AST (Parsed RB code)

1 view

Skip to first unread message

Thomas Tempelmann

unread,

Feb 5, 2006, 3:43:15 PM2/5/06

to REALs...@googlegroups.com

Scott and others:

I have a really hard time with Morphe parsing RB code. I get slowly
the impression that Morphe has one or two serious problems (meaning
it's not just my incomprehension of how things should work with it).
But Jonathan, the author of Morphe, is very helpful and perhaps we'll
get it all working in a while.

My goal is to create a AST (abstract syntax tree) of a piece of RB
code. I need your feedback to decide if it's going the right way for
you:

1. as far as I can tell, dealing with syntactically invalid source
code will not be very good. Meaning that if the source has a syntax
error, you will not get an AST that's mostly complete but it may as
well just be totally useless because it stops at the error entirely. I
wonder if can can live with that?

2. the tree will tell you only about the syntactical layout of the
code, hardly any semantics, though.
For instance, it will say that there is a identifier followed by
paranthesis, containing some value (e.g. "foo(4)"), which could mean
either an array element access or a function call. To figure out what
it is, you have to analyse the scopes of the identifiers in the code
(i.e. find out where "foo" comes from). The syntax tree won't do that
for you (although you can find all identifiers from the syntax tree,
and then find out that there is a "foo" variable, and maybe you also
find a "foo" method, and then it's up to you to know which one is in
reach at that time).

Does that work for you?

--
Thomas Tempelmann - exaggerating over a million times a day!
http://www.tempel.org/rb/ -- The primary source of outdated REALbasic
plugins and examples
Skype: tempel.org AIM: superTempel

Scott Steinman

unread,

Feb 5, 2006, 6:09:57 PM2/5/06

to REALs...@googlegroups.com

Hi Thomas-

> I have a really hard time with Morphe parsing RB code. I get slowly
> the impression that Morphe has one or two serious problems (meaning
> it's not just my incomprehension of how things should work with it).

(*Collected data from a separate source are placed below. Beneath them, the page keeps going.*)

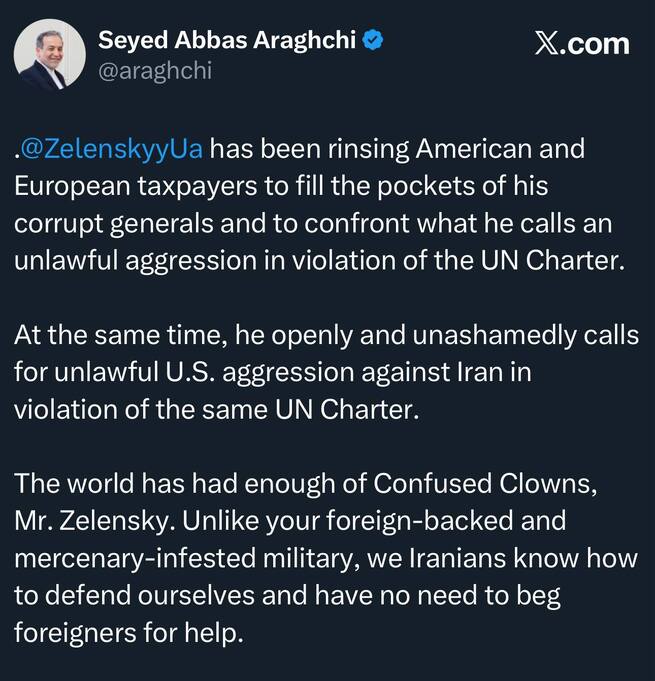Click the X logo in the top corner
The width and height of the screenshot is (655, 681).
[x=548, y=44]
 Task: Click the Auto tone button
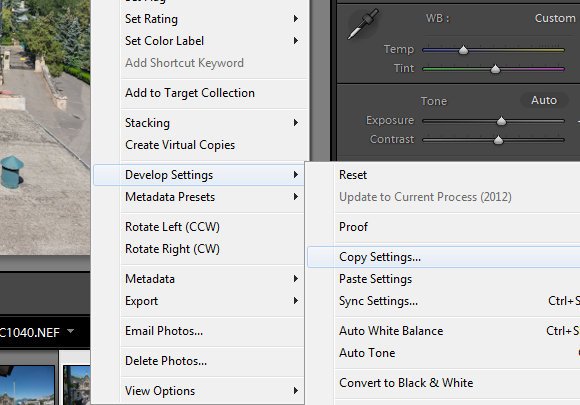pos(544,100)
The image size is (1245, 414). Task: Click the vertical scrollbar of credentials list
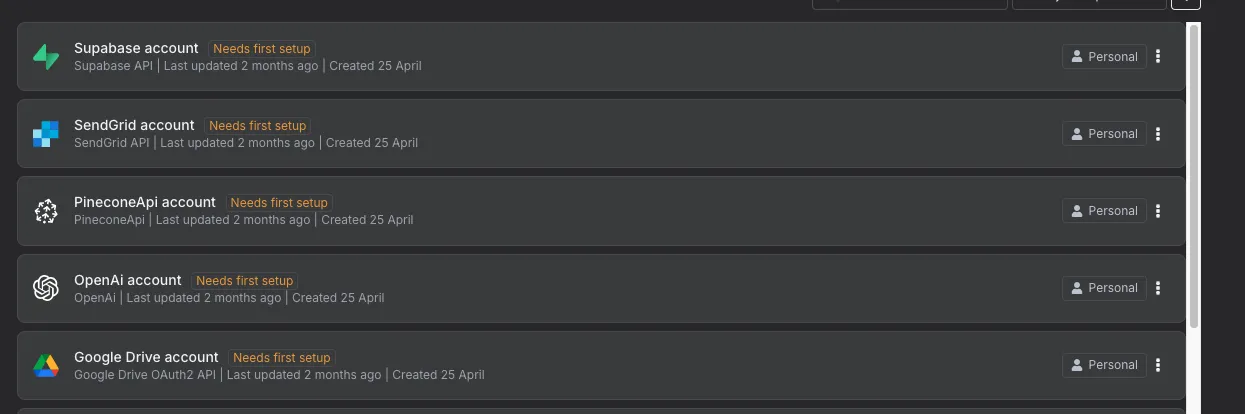click(1193, 175)
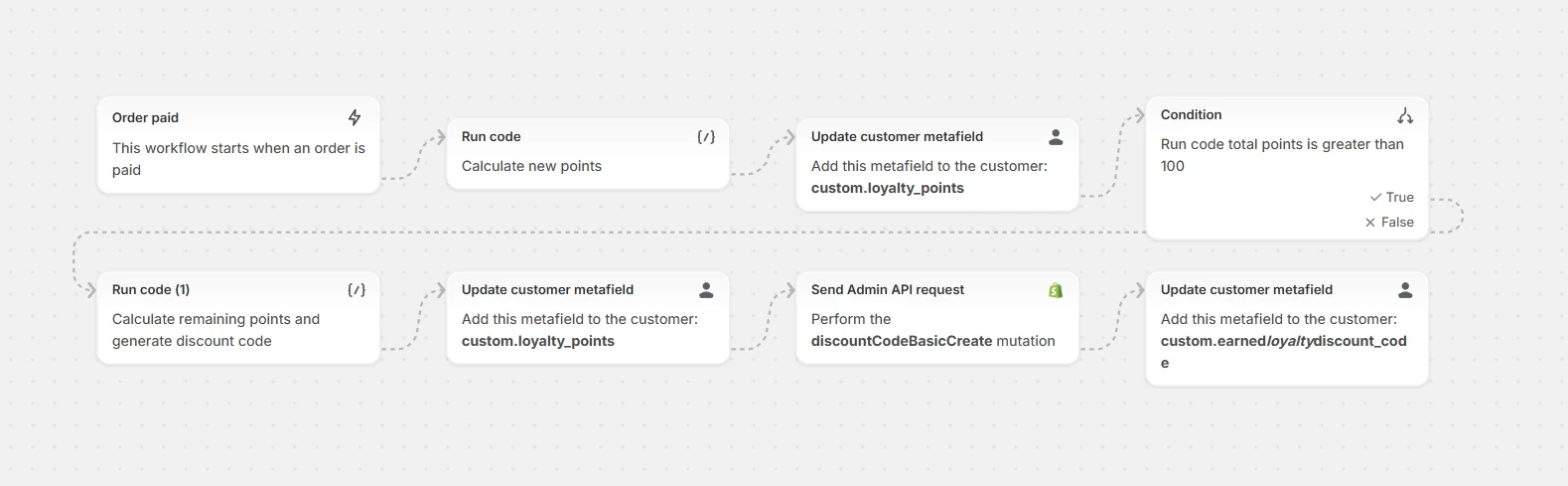Image resolution: width=1568 pixels, height=486 pixels.
Task: Open the Order paid trigger title
Action: pos(146,117)
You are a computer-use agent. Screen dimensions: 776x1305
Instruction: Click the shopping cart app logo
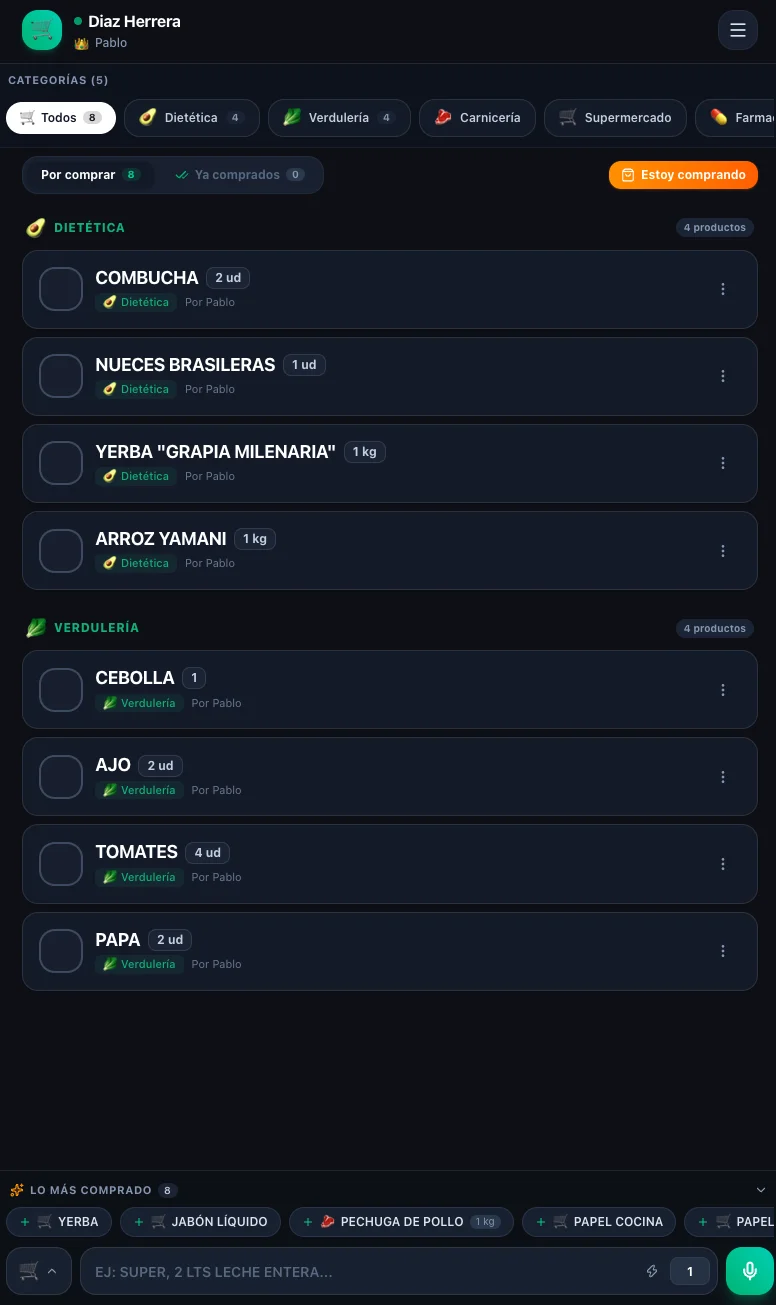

For me, it's mostly incomprehension. :) I'm having a very difficult
time understanding how Morphe's code works, but then again I'm a self-
taught programmer. I took a few college-level courses in computer
science a few years ago, but never got to the courses on theory of
computation or compiler design. that may be why I'm having
difficulty undestanding the code.

> 1. as far as I can tell, dealing with syntactically invalid source
> code will not be very good. Meaning that if the source has a syntax
> error, you will not get an AST that's mostly complete but it may as
> well just be totally useless because it stops at the error entirely. I
> wonder if can can live with that?

I've already listed as one of the requirements for Reality Check that
projects must be compilable code, i.e., syntactically correct. I
don't think that it's an unreasonable requirement. Reality Check is
not meant to replace the REALbasic compiler's syntax checking.
Therefore, we can live with displaying an error message if the code
is not syntactically correct.

> 2. the tree will tell you only about the syntactical layout of the
> code, hardly any semantics, though.
> For instance, it will say that there is a identifier followed by
> paranthesis, containing some value (e.g. "foo(4)"), which could mean
> either an array element access or a function call. To figure out what
> it is, you have to analyse the scopes of the identifiers in the code
> (i.e. find out where "foo" comes from). The syntax tree won't do that
> for you (although you can find all identifiers from the syntax tree,
> and then find out that there is a "foo" variable, and maybe you also
> find a "foo" method, and then it's up to you to know which one is in
> reach at that time).
>
> Does that work for you?

This could pose a problem. There are two stages in abstract syntax
tree construction: (1) creating the tree itself based upon the syntax
of the code, and (2) "decorating" the tree based upon the semantics,
which contains references at each node of the tree containing an
identifier to its entry in the symbol table. You're correct that we
need to access information in the symbol table and analyze the scope
of each symbol in order to resolve the references to each identifier.
This information has to be preserved in the abstract syntax tree
too. For example, if foo(4) is a method call, we need to know what
type of information it is returning to check if it is a reference to
a data type used in the project, or an object which will be used to
call a method (foo(4).doSomething). When Reality Check does its
reference search to look for unused methods or data, or to see if
data or methods can have a more restricted scope, it's relying on
information such as this.

It is also the "decorated" tree that I need in order to do
refactoring. I need to know at each location of the program whether
an identifier is a method call or an array, etc., and which specific
one it is, because if I rename that identifier throughout the
program, making an error would be disastrous. In addition, if I
rearrange code when refactoring, all of the references within the
rearranged code must be correctly identified.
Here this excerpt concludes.